REPUBLIKA.CO.ID, JAKARTA -- Lebaran tinggal menghitung hari, daftar makanan yang hendak dicicipi sudah mulai tertulis dalam benak. Jika tidak diatur, maka bisa semua jenis makanan dicoba dan bisa berdampak kurang baik meskipun hanya berlaku dua hari saja.
Pakar nutrisi dr Tan Shot Yen mengatakan, banyak orang sudah colong start sejak memasuki Ramadhan. “Kita udah mulai di bulan Ramdhan, bukber bukber,” ucap dia dalam live Instagram bersama Kemenkes RI bertajuk "Cegah Lebar-an Saat Lebaran", Selasa (18/4/2023).
Biasanya berbuka puasa menjadi ajang makan yang kadang terlalu kekenyangan. Misalnya, ada juga yang berbuka puasa di rumah makan padang, kemudian memakan beberapa menu Lebaran seperti opor dan rendang.
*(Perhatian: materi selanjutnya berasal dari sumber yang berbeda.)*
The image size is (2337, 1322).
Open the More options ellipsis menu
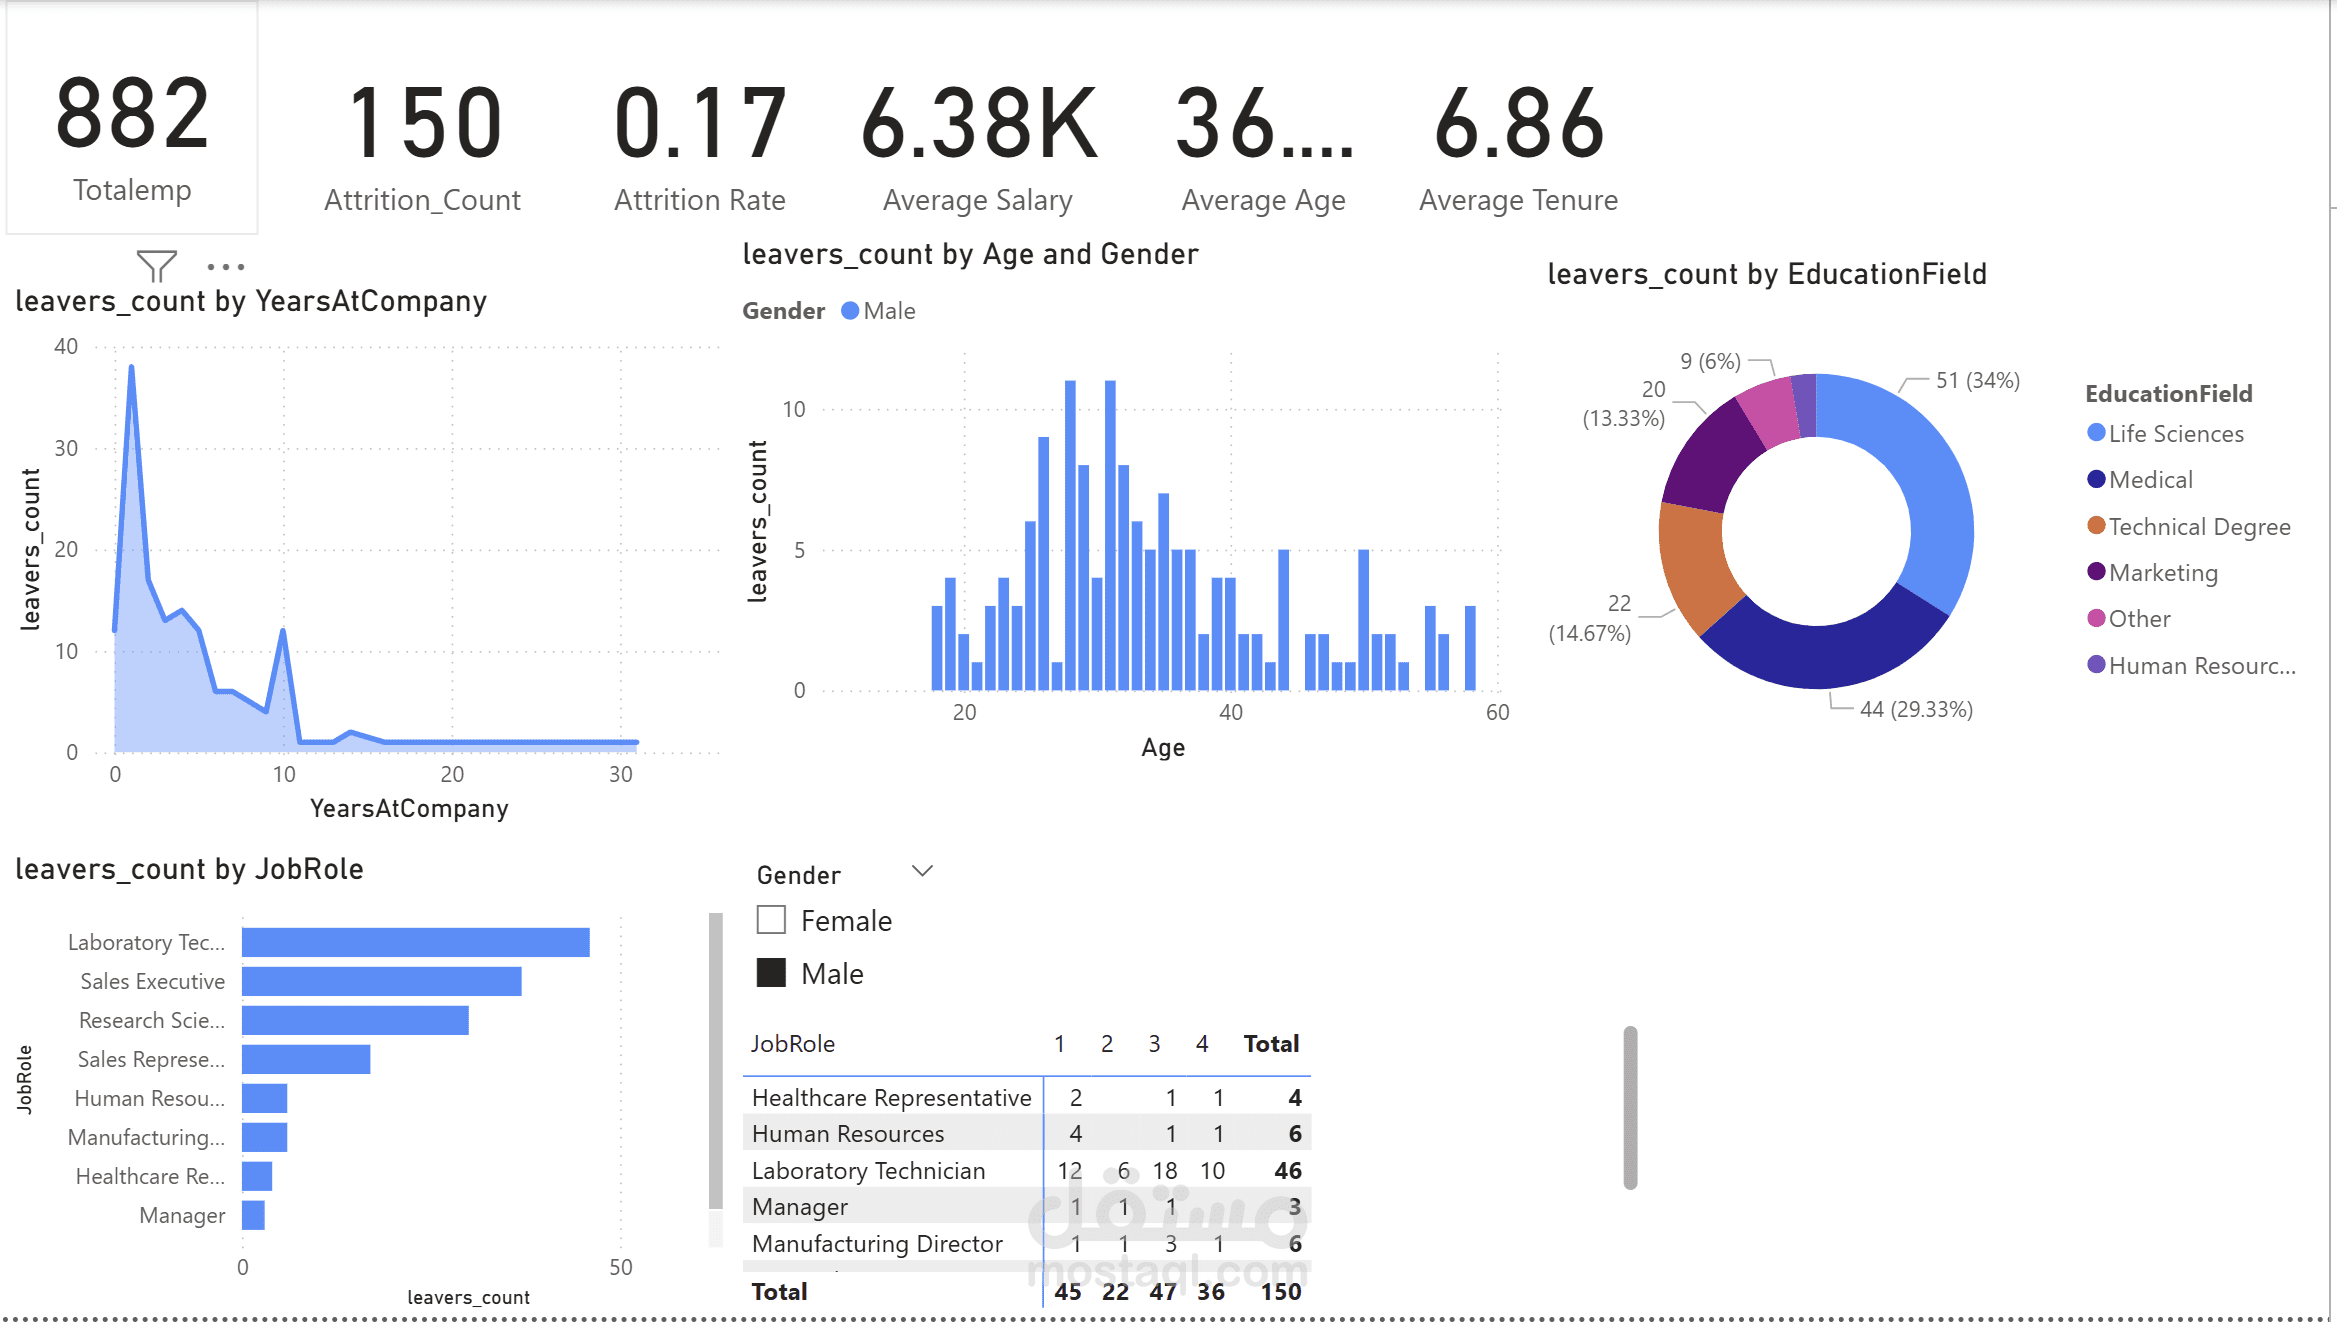(226, 267)
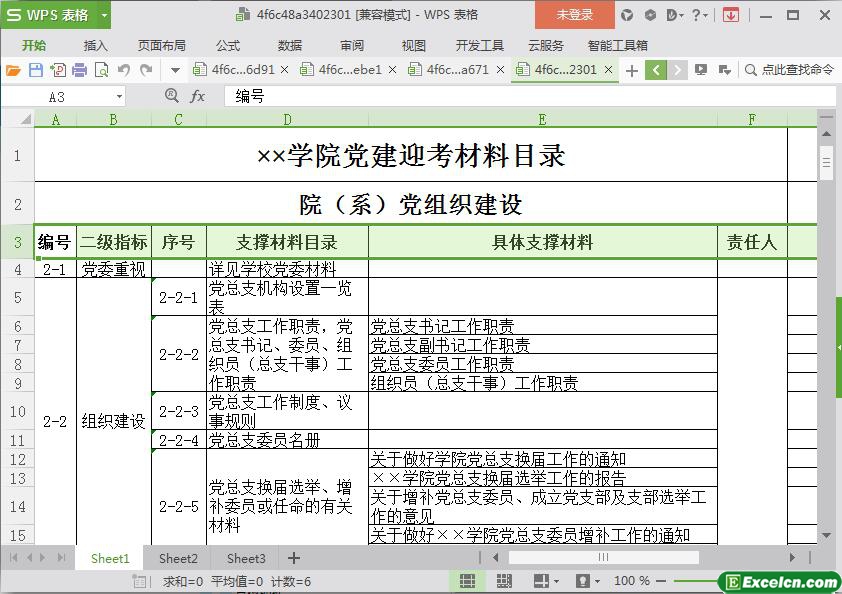Viewport: 842px width, 594px height.
Task: Add a new sheet with the plus icon
Action: pos(294,558)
Menurut dr Tan, Lebaran menjadi seperti bomnya. Memang, makan banyak dalam sehari Lebaran bukan lantas langsung membuat seseorang terkena hipertensi atau diabetes. Ketupat, rendang, sayur labu, opor ayam, sambal goreng ati, semuanya adalah makanan yang baik. Tetapi dr Tan memberikan tips agar bisa mengatur porsi ketika makanan Lebaran melimpah ruah di mana-mana.
“Lebaran hari pertama abis Sholat Ied, makan siang lengkap, selesai, itu aja. Kalau jalan ke rumah mertua, saudara, jilid kedua, jangan pakai menu yang sama,” kata dia.
Ini dikarenakan ketika menjelang sore, rendang atau opor biasanya sudah dihangatkan ulang. Artinya, santan yang terkandung sudah menjadi lemak jenuh. “Jadi kita kalau sudah di rumah kedua dan seterusnya, kita pilih makan es buahnya aja, rujak penganten, asinan betawi. Jadi triknya kayak begitu,” ujar dr Tan.
Ketika di rumah pertama sudah memakan menu rendang dan opor, maka di rumah kedua cari menu yang baru. Jika terlalu banyak makan makanan bersantan, perut akan terasa begah dan membuat tidak nyaman.
Dia juga menyarankan bagi mereka yang ingin melakukan open house untuk memberikan variasi menu. Misalnya, jangan semua menu bersantan dan berempah banyak, jadi harus juga menyajikan menu ringan seperti soto bandung atau tekwan.
“Jadi dengan demikian, orang-orang yang bertamu nggak begitu rikuh di rumah kita. Jadi yang menyajikan makanan juga harus kita edukasi,” kata dr Tan.